Numba Guide for ArviZ
Developer Guide
As mentioned in my previous blog posts, the primary aim of my gsoc project was to apply numba across ArviZ. In this blog post, I’ll be laying out a work plan so as to help the future developers on Numba related issues in the project.
The main components
The following methods in utils.py
are at the core of Numba development for this project. Given that Numba, along with LLVM, is a reasonably large python package, it is not a necessary dependency, and this is where these methods become useful.
-
conditional_jit
: A substitute for the numba jit decorator; accepts all the parameters as the regular numba jit method. Identical in function as the regular jit with numba installed, idempotent in the absence of it. -
conditional_vect
: A substitute for the numba vectorize decorator; accepts all the parameters as the regular numba vectorize method. Identical in function as the ordinary vectorize when numba is installed, idempotent in the absence of it. -
Numba class
: A class to toggle the numba status. It has the following attributes and methods:-
numba_flag
: True if numba is installed, else false. -
disable_numba
: A method to disable theconditional_jit
andconditional_vect
methods. -
enable_numba
: A method to enableconditional_jit
andconditional_vect
methods.
-
-
_numba_var
: A method to calculate variance. Ifnumba_flag
is true then it uses the custom methods(right now it is just the variance methods included instats_utils
) else it uses the standard numpy or scipy methods. Similar functions can be added by new developers in the future as well.
Benchmarks
As mentioned in my previous blog post, airspeed velocity has ben used for benchmarking the numbified methods. Currently, importing arviz into benchmarks.py
causes the build of the benchmarking suite to break abruptly. The workaround this is the following: The speedups gained by the entire method are roughly proportional to the speed up gained by the numbified part of the method. Hence, these benchmarks give us a good estimate of how much speedup the main method has gained overall. To get an idea of how much speedup your method has gained, do the following:
def time_numba_func():
data = {data to be used to benchmark your method}
try:
import numba
@numba.jit(**kwargs)
def your_custom_or_jitted_method(*args,**kwargs):
# Your custom method
except ImportError:
return numpy or scipy equivalent of the numbified method
CONTRIBUTING.md
contains the steps to run the asv benchmarks.
Ahead of time compilation
As mentioned previously, numba is a reasonably heavy dependency. A simple alternative to this is to use the numba ahead of time compilation. More information about ahead of time compilation and its benefits can be found here. The methods meant to be precompiled can be added in aot.py
. The steps to add the generated binaries into the release are as follows (These steps are only for Linux platforms):
-
Pull one the following docker image:
docker pull quay.io/pypa/manylinux1_x86_64
orquay.io/pypa/manylinux1_i686
-
docker run -it -v $(pwd):/io quay.io/pypa/manylinux1_x86_64
-
PYBIN=/opt/python/cp36-cp36m/bin
-
for PYBIN in /opt/python/*/bin; do"${PYBIN}/pip" wheel /io/ -w wheelhouse/done
-
The manylinux wheel will be available in the wheelhouse directory.
-
Upload it on PyPI via twine.
-
The latest aot module can be installed via
pip install -i https://test.pypi.org/simple/ aot-arviz
. In the future, this will be available with ArviZ.

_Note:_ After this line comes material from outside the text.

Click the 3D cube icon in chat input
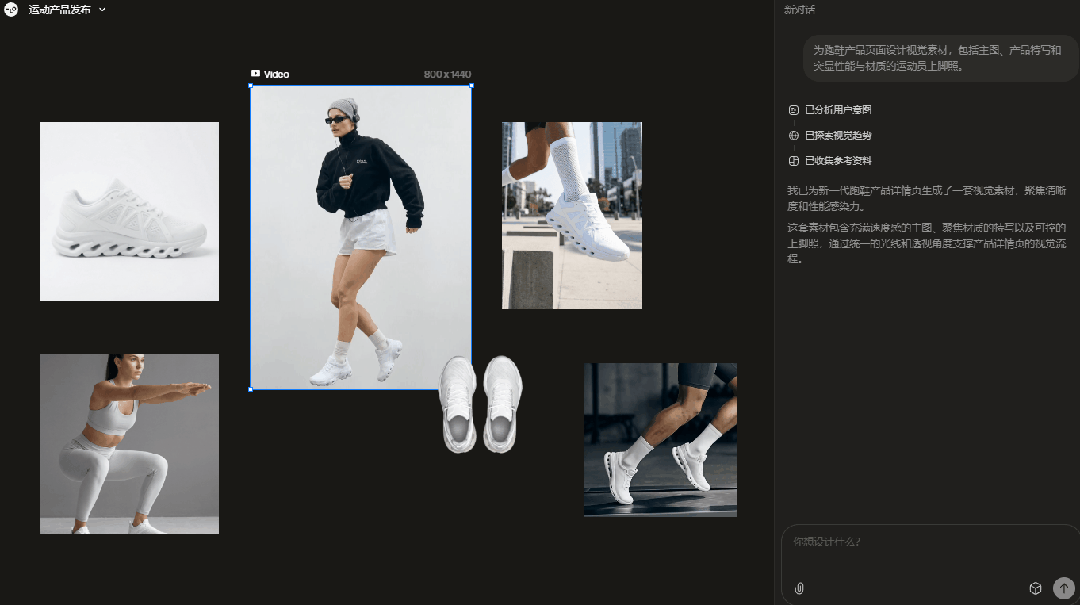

Using the precompiled methods
The current aot module has precompiled methods only for the variance methods included in the stats_utils
. The package can then be imported under as numba_compilations
. Here is an example:
import numpy as np
from numba_compilations import stats_variance_2d as svar
data = np.random.randn(100,100)
print(svar(data,ddof=0,axis=0))
The variance methods in the stats_utils
will be replaced by these precompiled methods shortly.
Acknowledgement
Before this project, my programming experience was limited to writing small python scripts from time to time. This was a first attempt on working collectively on a project as a result of which I’m more familiar with programming collaboratively with others. From this project, I also learned a lot beyond programming skills, such as how to write a proposal, how is a Python package structured and how to build documentation. Working on a Python package gives me a deeper understand and encourages me to take one step further. Instead of installing a package and simply using it as instructed, now I would also like to look at the source code and maybe even customize it for my own requirements.
I would like to thank my mentors Ravin Kumar, Colin Carrol for helping me throughout this project. Special thanks to Osvaldo Martin and Ari Hartikainen as well. It was a pleasure working with you all.